A ata da reunião de 30 de julho de 2024 do Comitê de Investimentos do fundo Amprev detalha a oposição dos conselheiros Gláucio Bezerra e Alexandre Flávio Monteiro a um investimento de R$ 100 milhões no Master. Bezerra expressou preocupação com informações sobre problemas políticos e de governança do emissor junto à Caixa Econômica Federal e um possível procedimento instaurado pelo TCU, sugerindo diligências adicionais para afastar riscos institucionais e de imagem.

Alexandre Flávio Monteiro demonstrou receio pela alta exposição concentrada no Master, afirmando que estaria mais tranquilo com diversificação e diligência positiva sobre o emissor.
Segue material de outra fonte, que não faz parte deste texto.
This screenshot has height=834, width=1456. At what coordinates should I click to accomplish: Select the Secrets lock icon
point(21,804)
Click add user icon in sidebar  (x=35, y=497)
Apesar dos alertas formais, a proposta de aplicação em letras financeiras do Banco Master foi colocada em votação pelo presidente do fundo, Jocildo Lemos, e aprovada por unanimidade.
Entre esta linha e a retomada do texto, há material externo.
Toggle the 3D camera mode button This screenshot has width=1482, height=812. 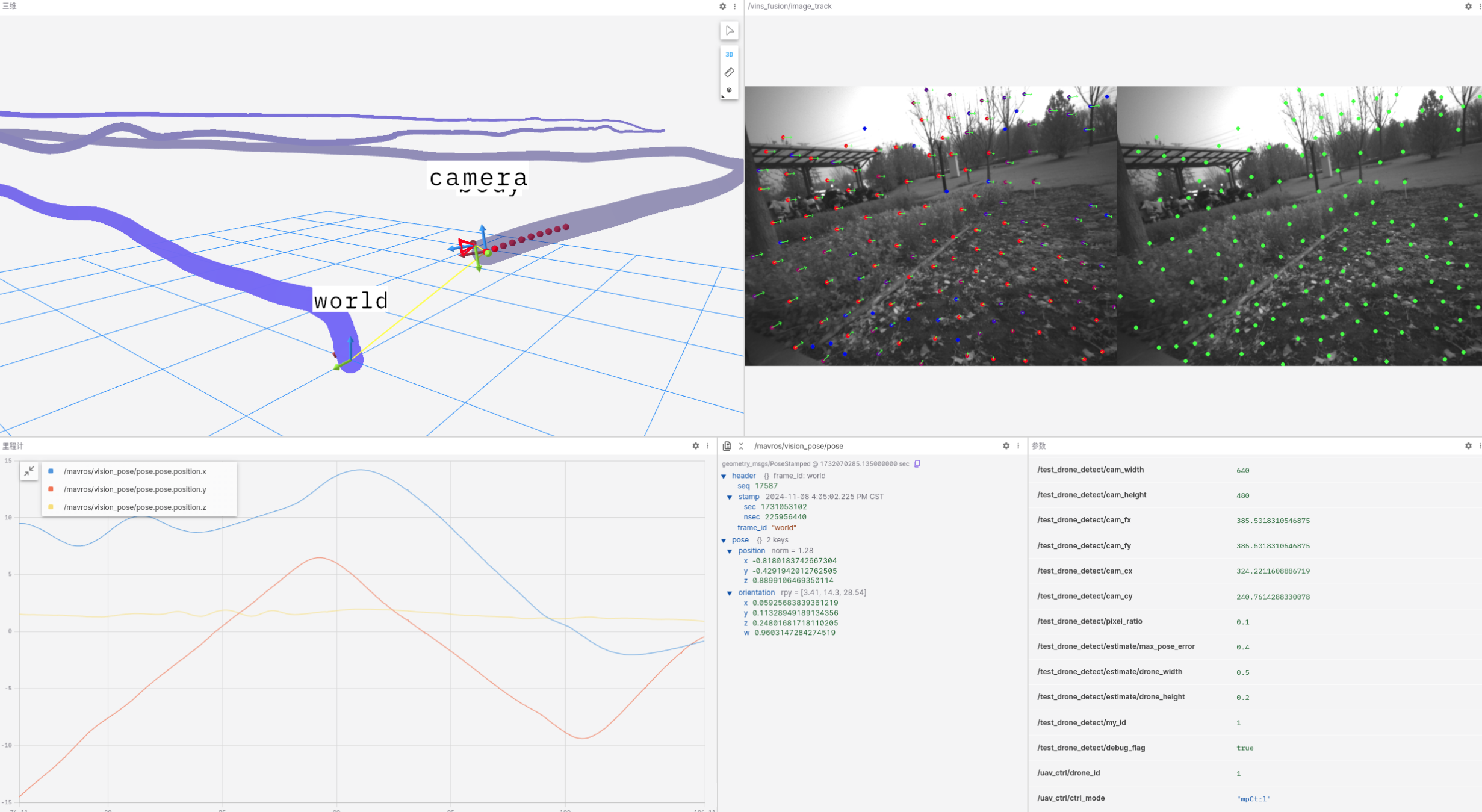coord(729,54)
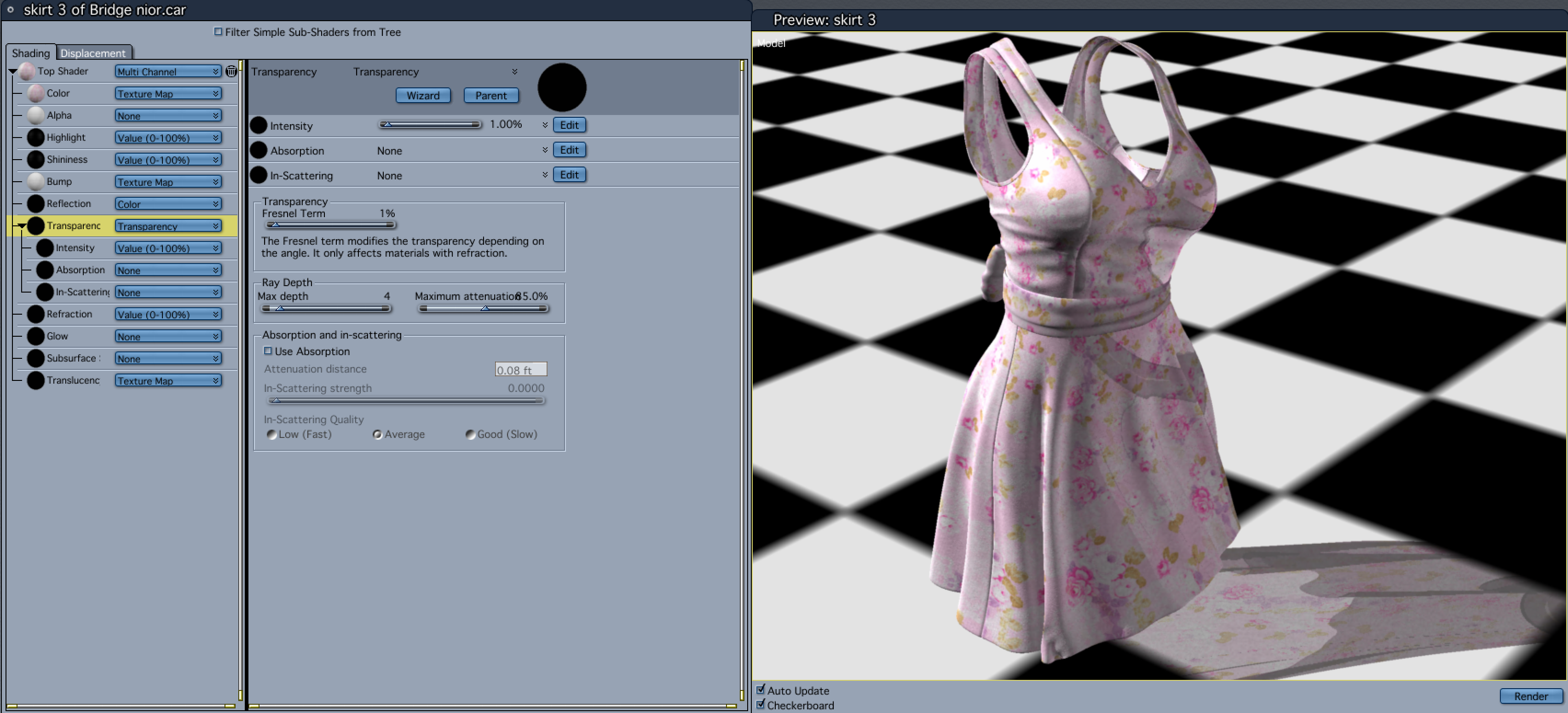Click the Bump channel preview sphere

[x=36, y=181]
A reportagem não encontrou registros de alertas sobre o Master em relação aos outros cerca de R$ 300 milhões investidos pela Amprev na instituição.

Posicionamento da Amapá Previdência

Em nota divulgada em 2025, a Amapá Previdência afirmou que todas as suas aplicações seguiram as normas do Sistema Financeiro Nacional e a política de investimentos do RPPS. Sustentou que, à época dos aportes, o Banco Master estava autorizado a operar e que, após a liquidação extrajudicial, adotou providências para proteger os recursos.

A entidade assegura que decisões judiciais garantiram a preservação de valores para pagamento de aposentados e pensionistas, com os recursos mantidos em conta específica no Banco do Brasil. Em janeiro de 2026, a Amprev reiterou que obteve decisão judicial favorável para garantir a segurança dos recursos relacionados a empréstimos consignados, mantendo os contratos válidos e os descontos em folha sem prejuízo financeiro aos segurados.

Especialistas Alertam para Riscos

Especialistas em controle externo apontam riscos de responsabilização civil e criminal dos gestores da Amprev por gestão temerária ou corrupção. O MP-AP investiga a “compatibilidade” das aplicações com a política de investimentos. O advogado Paulo Doering destaca que, com a PF investigando a emissão de títulos sem lastro pelo Master, cresce a possibilidade de punições aos responsáveis por investimentos em desacordo com as normas dos RPPS, com risco de perda total dos recursos.

O Banco Master teve sua liquidação extrajudicial decretada em novembro de 2025 pelo Banco Central, em meio a investigações da PF sobre fraudes e emissão irregular de títulos. A quebra da instituição expôs um rombo bilionário e deixou em situação delicada diversos regimes próprios de previdência social (RPPS).

Irmão de Alcolumbre e Dinheiro em Espécie

O irmão do senador, Alberto Alcolumbre, foi conduzido pela Polícia Militar de São Paulo em 2022 para prestar esclarecimentos sobre R$ 500 mil em dinheiro vivo encontrados em um carro. Na ocasião, Alberto Alcolumbre apresentou versão de que o montante se destinava ao pagamento de honorários advocatícios, em contradição com a versão inicial do motorista sobre financiamento de campanha política. Ambos foram encaminhados a um distrito policial.

Alberto Alcolumbre negou qualquer ilegalidade, afirmando que o dinheiro estava ligado à sua atuação profissional. O senador Davi Alcolumbre, por meio de sua assessoria, informou ter conhecimento do episódio pela imprensa e que caberia ao irmão explicar os fatos.